* WHAT YOU SHOULD DO *
Using the records below, quote only the span that opens with the line containing "At what coordinates should I click to accomplish: Check" and closes with the line containing "Click the breadcrumb", exactly and inclusively.

* DATA TO USE *

=====

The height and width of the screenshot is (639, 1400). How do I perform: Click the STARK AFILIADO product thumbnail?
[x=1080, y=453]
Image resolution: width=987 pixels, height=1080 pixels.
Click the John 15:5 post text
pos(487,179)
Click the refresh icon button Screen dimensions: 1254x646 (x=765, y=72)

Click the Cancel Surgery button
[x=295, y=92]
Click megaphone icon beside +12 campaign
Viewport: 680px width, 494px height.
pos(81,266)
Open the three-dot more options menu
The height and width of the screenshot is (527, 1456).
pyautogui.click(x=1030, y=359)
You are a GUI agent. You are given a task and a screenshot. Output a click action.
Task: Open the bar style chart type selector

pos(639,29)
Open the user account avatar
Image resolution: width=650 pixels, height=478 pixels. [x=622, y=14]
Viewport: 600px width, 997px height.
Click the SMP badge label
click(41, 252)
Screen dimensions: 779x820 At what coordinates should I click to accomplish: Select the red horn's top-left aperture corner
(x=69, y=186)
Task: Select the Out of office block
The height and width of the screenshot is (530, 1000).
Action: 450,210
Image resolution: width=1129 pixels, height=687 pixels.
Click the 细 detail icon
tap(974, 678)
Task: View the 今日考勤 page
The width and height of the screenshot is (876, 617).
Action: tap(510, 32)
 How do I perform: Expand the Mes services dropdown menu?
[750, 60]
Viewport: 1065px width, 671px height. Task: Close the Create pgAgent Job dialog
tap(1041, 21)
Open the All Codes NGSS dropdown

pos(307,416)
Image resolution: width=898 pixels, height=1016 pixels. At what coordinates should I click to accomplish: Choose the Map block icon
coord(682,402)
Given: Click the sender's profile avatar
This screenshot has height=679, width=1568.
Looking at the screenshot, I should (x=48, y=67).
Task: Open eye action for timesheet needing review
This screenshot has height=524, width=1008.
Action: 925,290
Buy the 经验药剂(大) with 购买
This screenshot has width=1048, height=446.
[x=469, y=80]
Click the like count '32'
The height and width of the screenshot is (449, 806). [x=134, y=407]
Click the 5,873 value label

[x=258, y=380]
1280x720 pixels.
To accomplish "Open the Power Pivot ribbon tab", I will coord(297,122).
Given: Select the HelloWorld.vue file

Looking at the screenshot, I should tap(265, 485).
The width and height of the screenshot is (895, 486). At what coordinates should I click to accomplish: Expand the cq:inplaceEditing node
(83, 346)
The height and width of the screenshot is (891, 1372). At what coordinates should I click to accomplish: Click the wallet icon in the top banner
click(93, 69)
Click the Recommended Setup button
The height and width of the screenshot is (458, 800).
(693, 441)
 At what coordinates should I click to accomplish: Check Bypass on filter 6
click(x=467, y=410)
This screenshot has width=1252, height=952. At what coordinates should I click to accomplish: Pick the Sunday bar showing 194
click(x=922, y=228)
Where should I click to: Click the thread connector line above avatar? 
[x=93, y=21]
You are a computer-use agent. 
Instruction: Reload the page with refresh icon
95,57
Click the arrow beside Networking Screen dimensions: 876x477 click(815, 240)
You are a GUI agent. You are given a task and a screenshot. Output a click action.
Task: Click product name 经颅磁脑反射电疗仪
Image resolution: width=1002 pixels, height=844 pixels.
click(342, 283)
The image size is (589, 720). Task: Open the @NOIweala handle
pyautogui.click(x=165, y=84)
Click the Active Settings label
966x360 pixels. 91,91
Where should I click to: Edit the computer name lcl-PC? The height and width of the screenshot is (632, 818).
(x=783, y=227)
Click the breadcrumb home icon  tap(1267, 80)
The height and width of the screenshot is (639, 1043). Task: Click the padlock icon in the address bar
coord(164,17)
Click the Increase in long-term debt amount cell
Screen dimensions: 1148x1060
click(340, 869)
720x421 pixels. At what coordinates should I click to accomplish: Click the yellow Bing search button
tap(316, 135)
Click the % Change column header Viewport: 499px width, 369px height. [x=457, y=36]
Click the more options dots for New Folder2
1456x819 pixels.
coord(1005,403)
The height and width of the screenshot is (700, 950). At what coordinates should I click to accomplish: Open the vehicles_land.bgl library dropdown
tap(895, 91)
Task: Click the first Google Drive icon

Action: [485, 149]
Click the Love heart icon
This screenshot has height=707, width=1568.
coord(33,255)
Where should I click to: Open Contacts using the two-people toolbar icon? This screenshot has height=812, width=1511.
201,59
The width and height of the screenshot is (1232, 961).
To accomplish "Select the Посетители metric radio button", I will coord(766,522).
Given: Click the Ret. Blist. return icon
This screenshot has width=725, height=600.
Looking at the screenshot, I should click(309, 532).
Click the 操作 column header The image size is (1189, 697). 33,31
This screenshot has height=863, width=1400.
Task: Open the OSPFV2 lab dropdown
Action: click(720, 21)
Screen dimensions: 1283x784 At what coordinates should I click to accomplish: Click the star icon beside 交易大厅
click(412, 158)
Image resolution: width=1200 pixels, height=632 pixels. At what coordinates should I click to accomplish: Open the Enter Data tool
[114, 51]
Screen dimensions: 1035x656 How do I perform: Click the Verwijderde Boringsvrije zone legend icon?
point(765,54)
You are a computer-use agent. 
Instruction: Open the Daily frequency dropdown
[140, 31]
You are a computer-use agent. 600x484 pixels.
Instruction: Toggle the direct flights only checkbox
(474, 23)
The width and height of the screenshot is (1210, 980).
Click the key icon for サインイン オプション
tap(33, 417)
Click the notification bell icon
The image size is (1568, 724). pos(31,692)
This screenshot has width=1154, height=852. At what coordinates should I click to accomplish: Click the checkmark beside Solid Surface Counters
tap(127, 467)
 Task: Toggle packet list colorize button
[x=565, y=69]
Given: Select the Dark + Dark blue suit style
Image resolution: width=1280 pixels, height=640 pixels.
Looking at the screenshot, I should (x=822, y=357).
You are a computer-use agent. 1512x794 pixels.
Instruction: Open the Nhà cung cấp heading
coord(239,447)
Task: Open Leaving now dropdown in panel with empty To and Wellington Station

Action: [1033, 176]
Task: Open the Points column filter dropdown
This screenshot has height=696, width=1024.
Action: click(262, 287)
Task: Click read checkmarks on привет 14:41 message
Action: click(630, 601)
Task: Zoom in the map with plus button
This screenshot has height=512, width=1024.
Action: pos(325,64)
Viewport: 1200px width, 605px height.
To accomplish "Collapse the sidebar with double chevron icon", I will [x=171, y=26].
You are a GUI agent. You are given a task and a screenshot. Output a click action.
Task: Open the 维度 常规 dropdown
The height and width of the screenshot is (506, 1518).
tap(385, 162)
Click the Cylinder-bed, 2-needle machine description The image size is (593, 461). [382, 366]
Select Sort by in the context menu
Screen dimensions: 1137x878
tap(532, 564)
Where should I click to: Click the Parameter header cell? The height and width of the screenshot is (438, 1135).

=====

* ANSWER TO THIS TASK *
 At what coordinates should I click to accomplish: Check Bypass on filter 6
click(x=467, y=410)
This screenshot has width=1252, height=952. At what coordinates should I click to accomplish: Pick the Sunday bar showing 194
click(x=922, y=228)
Where should I click to: Click the thread connector line above avatar? 
[x=93, y=21]
You are a computer-use agent. 
Instruction: Reload the page with refresh icon
95,57
Click the arrow beside Networking Screen dimensions: 876x477 click(815, 240)
You are a GUI agent. You are given a task and a screenshot. Output a click action.
Task: Click product name 经颅磁脑反射电疗仪
Image resolution: width=1002 pixels, height=844 pixels.
click(342, 283)
The image size is (589, 720). Task: Open the @NOIweala handle
pyautogui.click(x=165, y=84)
Click the Active Settings label
966x360 pixels. 91,91
Where should I click to: Edit the computer name lcl-PC? The height and width of the screenshot is (632, 818).
(x=783, y=227)
Click the breadcrumb home icon  tap(1267, 80)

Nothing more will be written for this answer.